Quote from Disability Support Worker Kristy.
“My work has completely changed since COVID. The day service I work in has closed. I am now working across multiple group homes. Every day we get new advice on what to do and that is stressful. I am worried about protecting the people I work with as many have health problems and if they got COVID they would really be at risk of dying from it.
“In one home I worked residents were isolated after testing and many workers didn’t want to work because they were worried about their own or a family members health. Imagine what could happen if one of the residents had tested positive. If regular workers aren’t working, then that will be really difficult for many people with disability who are already stressed by COVID and the restrictions on what they do.
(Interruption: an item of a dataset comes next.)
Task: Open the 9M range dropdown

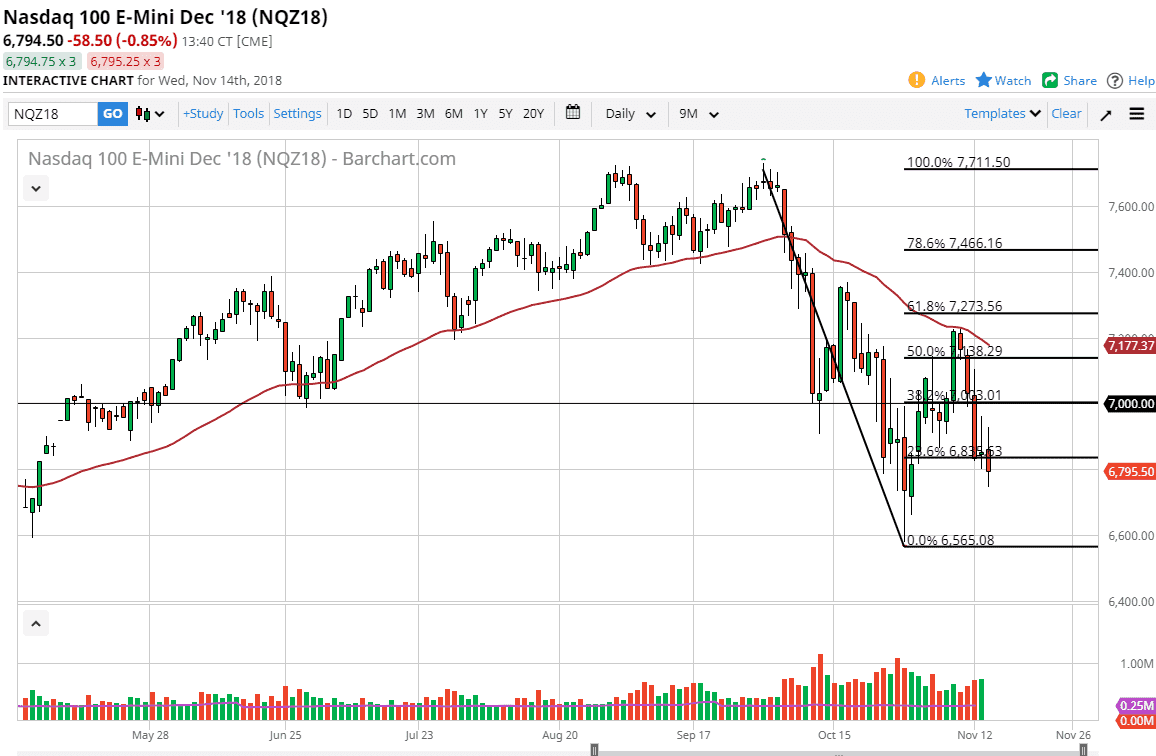Action: click(696, 113)
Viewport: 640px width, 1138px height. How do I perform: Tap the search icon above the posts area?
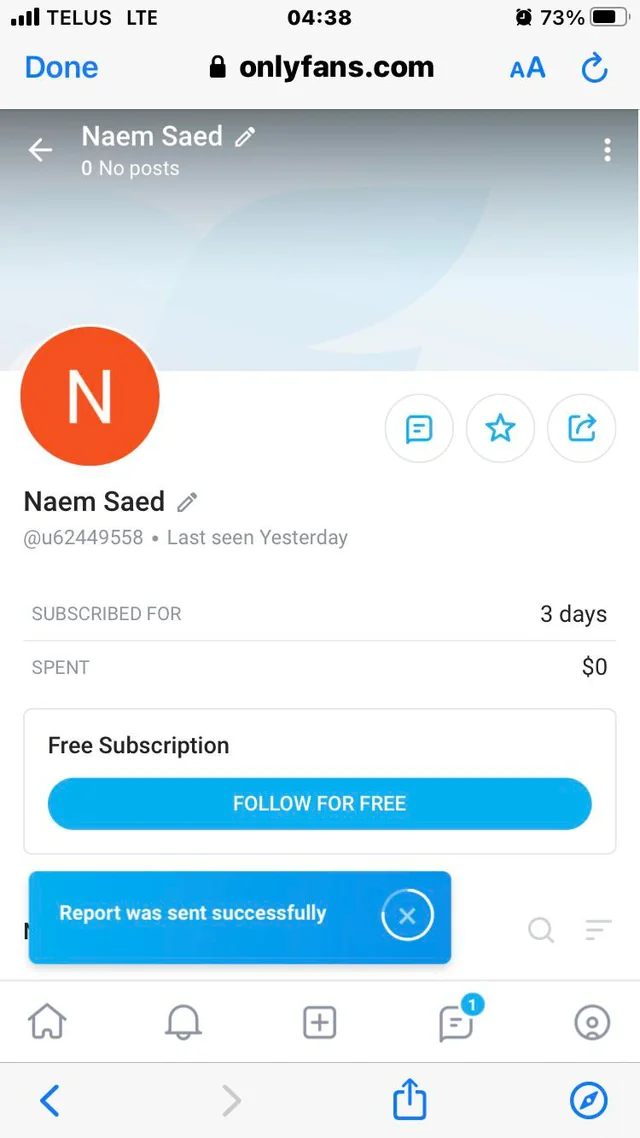click(541, 931)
“I feel like the government has forgotten about people with disability and support workers. All the attention is on aged-care but disability services have the same risks, even worse perhaps because so many of the people have other health problems.”
- That governments update their guidelines regarding PPE use among DSWs, particularly for DSWs working in areas where community transmission is high.
- That governments proactively reach out to DSWs so that they receive the training they require. Resources on government websites needs to be more actively promoted. DSWs need clear information and detailed training about whether, when, and how PPE is used, including simulated training and onsite training with specialised infection control nurses, not just information online before being expected to work in high risk situations, such as a COVID-positive environment.
- In areas where community transmission is high all DSWs should have access to appropriate PPE (minimum of masks) without cost to them. Governments need to make urgent decisions about access to PPE for workers elsewhere in Australia.
- That governments make clear that DSWs are a priority group for testing along with healthcare and aged-care workers.
- Paid pandemic leave is available to all DSWs who do not have access to paid sick leave and need to self-isolate or quarantine while waiting for a test result; or because they have COVID-19; or are a contact of a known case.
- Governments and providers should ensure DSWs minimise the total number of people they support and the number of settings they provide support in, to reduce risk of transmission among multiple people with disabilities and DSWs, as has been witnessed in aged-care facilities. Particular attention should be paid to identifying workers who work for more than one provider and/or work across multiple group settings.
- Government needs to prioritise ensuring financial security of this essential workforce through extension of JobKeeper or similar supports and paid pandemic leave. Without this, it may not be financially viable for many DSWs to remain in their current jobs, resulting in challenges creating surge capacity in the workforce and an impediment to long term growth.
- Governments and service providers need to provide mental health support to DSWs. Comprehensive infection control training and access to PPE, where required, would reduce the psychological stress many workers are experiencing.
- That governments identify, and have on standby, a skilled health care workforce that can be rapidly deployed to work alongside DSWs or replace them supporting clients infected with COVID-19, as has been deployed in aged-care.
- A surge workforce of DSWs fully trained in infection control is created to provide back-up where needed (potentially from later year medical and nursing students).
- That governments and service providers consider options to temporarily rehouse residents in group homes where infections have occurred to separate infected and non-infected residents.